Deriving formula for curve given a set of points

Question

I'm looking for a way to derive the equation of a curve that will fit a set of points.

I have a set of points like this:
{130,20},
{150,30},
{160,40},
{165,50},
{175,60},
{185,70},
{192,80},
{200,90},
{205,100},
{210,120},
{215,140}

How can I programmatically derive a formula for this curve? I'm writing software that will have different data for the X values but all data will follow the general shape of the curve.

For more background information, I'm estimating Training Stress Score (Y values) from heart rate (x values).
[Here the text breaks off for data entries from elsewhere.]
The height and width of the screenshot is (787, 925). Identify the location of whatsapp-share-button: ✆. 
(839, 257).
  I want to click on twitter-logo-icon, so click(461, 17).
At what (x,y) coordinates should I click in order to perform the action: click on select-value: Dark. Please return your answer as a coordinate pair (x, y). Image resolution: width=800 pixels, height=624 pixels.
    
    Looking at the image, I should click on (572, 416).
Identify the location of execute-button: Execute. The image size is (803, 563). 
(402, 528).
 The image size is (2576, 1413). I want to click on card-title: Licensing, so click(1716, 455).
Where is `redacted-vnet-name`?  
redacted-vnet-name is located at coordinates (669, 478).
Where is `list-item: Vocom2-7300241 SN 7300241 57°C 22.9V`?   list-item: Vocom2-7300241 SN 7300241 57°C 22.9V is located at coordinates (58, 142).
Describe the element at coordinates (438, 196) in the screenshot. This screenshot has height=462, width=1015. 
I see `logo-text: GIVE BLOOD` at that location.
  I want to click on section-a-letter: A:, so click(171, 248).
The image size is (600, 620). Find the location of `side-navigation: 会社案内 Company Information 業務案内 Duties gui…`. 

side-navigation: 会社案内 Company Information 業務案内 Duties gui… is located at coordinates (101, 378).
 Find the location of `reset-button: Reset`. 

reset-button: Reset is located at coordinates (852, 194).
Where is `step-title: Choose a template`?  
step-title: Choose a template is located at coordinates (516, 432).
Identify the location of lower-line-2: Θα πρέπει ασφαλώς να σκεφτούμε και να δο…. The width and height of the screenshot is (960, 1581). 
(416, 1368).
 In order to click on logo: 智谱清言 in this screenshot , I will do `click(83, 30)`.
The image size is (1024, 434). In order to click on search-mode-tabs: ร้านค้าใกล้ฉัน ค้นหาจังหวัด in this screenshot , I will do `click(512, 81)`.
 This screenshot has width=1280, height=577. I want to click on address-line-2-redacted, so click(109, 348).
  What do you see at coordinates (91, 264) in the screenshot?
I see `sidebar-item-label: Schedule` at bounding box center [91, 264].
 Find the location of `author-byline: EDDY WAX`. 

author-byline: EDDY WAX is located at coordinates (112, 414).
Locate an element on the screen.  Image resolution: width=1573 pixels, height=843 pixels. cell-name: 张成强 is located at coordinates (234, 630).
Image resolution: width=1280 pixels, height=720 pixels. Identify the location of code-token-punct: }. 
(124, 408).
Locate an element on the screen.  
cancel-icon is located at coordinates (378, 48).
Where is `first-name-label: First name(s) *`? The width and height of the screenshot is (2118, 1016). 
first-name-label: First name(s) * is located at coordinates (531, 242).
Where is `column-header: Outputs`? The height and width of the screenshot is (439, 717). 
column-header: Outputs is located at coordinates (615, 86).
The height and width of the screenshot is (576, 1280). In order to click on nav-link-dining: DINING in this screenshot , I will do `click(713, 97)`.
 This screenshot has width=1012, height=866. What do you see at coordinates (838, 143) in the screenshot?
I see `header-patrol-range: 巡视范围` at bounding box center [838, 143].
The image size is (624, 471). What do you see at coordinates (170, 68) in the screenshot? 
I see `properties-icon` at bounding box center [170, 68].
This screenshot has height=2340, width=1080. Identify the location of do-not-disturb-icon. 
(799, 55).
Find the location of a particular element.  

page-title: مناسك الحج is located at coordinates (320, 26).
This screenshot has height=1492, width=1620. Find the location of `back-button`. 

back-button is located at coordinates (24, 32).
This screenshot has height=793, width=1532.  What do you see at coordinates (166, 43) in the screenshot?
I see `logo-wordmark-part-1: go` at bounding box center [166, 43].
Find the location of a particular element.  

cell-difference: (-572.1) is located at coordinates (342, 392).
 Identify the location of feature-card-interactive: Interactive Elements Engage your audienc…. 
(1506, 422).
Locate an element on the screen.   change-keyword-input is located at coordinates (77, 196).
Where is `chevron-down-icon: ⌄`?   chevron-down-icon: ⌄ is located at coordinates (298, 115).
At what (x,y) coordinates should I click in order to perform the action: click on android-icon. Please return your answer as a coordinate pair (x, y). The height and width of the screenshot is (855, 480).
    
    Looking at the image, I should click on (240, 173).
More information on that here: https://www.trainingpeaks.com/blog/estimating-training-stress-score-tss/.

So given a heart rate of 170, it would return a value of 50. However, this should be able to be made more accurate with a curve since a heart rate of 174 should have a TSS value of closer to 60 than 50.

Since I'll be allowing a user to define their own heart rate values (depending on their own personal heart rate zones), the method of finding the curve will need to be derived from those values.

Answer 1

A simple approach which preserves the monotonicity (strict increasing property) of the data is linear interpolation.

In the case you mentioned for a heart rate of $170$, this occurs at the midpoint between the points $(165,50)$ and $(175,60)$. Linear interpolation thus returns the midpoint value of $55$ for heart rate $170$, and for heart rate $174$ we get:

$$ 50 + (174 - 165)\frac{60-50}{175-165} = 59 $$

In general one locates the two data points $(x_0,y_0)$ and $(x_1,y_1)$ which bracket an input value $X$, i.e. $x_0 \lt x \lt x_1$ in ascending order, and we calculate:

$$ y = y_0 + (x - x_0) \frac{y_1 - y_0}{x_1 - x_0} $$

Answer 2

I don't know much about the technical details for this kind of thing, but here is the way I heuristically think of polynomial approximation:

When I say point, I mean "generically," as in assuming that the points are distinct, and no $k+2$ live on a $k$-dimensional affine space (point, line, plane, etc.)

$2$ points determine a line.

$3$ points determine a quadratic

$11$ points determine a degree $10$ polynomial.

hence, we can make the following computation:

assuming that the curve is $p(x)=a_0+\cdots a_{10} x^{10}$, we can solve for the variables by substituting points $(x,y)=(a,b)$ and solving what is now a linear system of equations.

{130,20}, {150,30}, {160,40}, {165,50}, {175,60}, {185,70}, {192,80}, {200,90}, {205,100}, {210,120}, {215,140}

\begin{align*}20 &=a_0+\cdots+a_{10}\cdot130^{10}\\ 30 &=a_0+\cdots+a_{10}\cdot150^{10}\\ 40 &=a_0+\cdots+a_{10}\cdot160^{10}\\ 50 &=a_0+\cdots+a_{10}\cdot165^{10}\\ 60 &=a_0+\cdots+a_{10}\cdot175^{10}\\ 70 &=a_0+\cdots+a_{10}\cdot185^{10}\\ 80 &=a_0+\cdots+a_{10}\cdot192^{10}\\ 90 &=a_0+\cdots+a_{10}\cdot200^{10}\\ 100 &=a_0+\cdots+a_{10}\cdot205^{10}\\ 120 &=a_0+\cdots+a_{10}\cdot210^{10}\\ 140 &=a_0+\cdots+a_{10}\cdot215^{10}\\ \end{align*}

But solving this correctly will amount to row reducing matrices, since this is a $10 \times 10$ linear system of equations. I don't have time to punch this into an online calculator, but I think this should give you a "reasonable" approximation.